*TEXTO DEL DOCUMENTO*.
Capítulo aparte merece el inconmensurable desarrollo y avance de los medios y tecnologías de información y comunicación que hicieron de la inmediatez el mejor aliado para acortar grandes distancias e introducir un término que hoy en día es cotidiano como lo es el de “aldea global”. Es decir, todos estamos y pertenecemos a un mundo que está al alcance de quien tenga acceso a las herramientas de información sin importar desde dónde las utilice y con la mayor eficiencia posible. También posibilita poner en evidencia la brecha existente entre los países denominados “potencias” y los pertenecientes al subdesarrollo o tercer mundo.

*LÍNEAS DE DATOS*.
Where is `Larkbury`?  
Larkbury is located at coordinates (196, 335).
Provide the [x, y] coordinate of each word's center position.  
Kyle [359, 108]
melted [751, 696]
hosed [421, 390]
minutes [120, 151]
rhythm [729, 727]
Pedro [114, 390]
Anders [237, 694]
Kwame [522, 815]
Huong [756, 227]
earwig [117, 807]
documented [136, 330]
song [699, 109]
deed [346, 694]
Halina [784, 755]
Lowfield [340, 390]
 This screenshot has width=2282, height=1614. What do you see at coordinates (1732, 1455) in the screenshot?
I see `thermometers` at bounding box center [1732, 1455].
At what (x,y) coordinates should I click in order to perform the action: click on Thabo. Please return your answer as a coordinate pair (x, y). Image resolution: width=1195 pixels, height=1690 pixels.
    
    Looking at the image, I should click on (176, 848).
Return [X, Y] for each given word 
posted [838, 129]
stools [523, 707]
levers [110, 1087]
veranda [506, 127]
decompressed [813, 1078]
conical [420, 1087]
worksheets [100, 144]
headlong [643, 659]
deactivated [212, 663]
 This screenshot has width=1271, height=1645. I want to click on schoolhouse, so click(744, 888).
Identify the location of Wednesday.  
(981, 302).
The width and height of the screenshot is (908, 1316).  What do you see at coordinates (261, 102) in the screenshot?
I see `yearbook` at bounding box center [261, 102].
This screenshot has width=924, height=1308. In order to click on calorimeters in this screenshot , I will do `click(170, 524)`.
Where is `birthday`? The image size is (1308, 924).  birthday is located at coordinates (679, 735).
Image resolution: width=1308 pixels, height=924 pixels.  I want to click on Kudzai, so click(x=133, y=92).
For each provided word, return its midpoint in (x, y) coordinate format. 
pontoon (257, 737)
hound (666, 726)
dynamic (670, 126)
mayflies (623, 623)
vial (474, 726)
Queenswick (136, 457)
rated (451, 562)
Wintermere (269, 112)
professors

*CONJUNTO DE TAREAS*.
A - Según el texto del documento, ¿qué término se ha vuelto cotidiano gracias al desarrollo de los medios y tecnologías de información y comunicación?
B - Transcriba el fragmento del texto del documento que comienza con "Capítulo aparte merece" y continúa hasta "o tercer mundo.".

*RESPUESTAS ESPERADAS*.
A - El término "aldea global".

B -
Capítulo aparte merece el inconmensurable desarrollo y avance de los medios y tecnologías de información y comunicación que hicieron de la inmediatez el mejor aliado para acortar grandes distancias e introducir un término que hoy en día es cotidiano como lo es el de “aldea global”. Es decir, todos estamos y pertenecemos a un mundo que está al alcance de quien tenga acceso a las herramientas de información sin importar desde dónde las utilice y con la mayor eficiencia posible. También posibilita poner en evidencia la brecha existente entre los países denominados “potencias” y los pertenecientes al subdesarrollo o tercer mundo.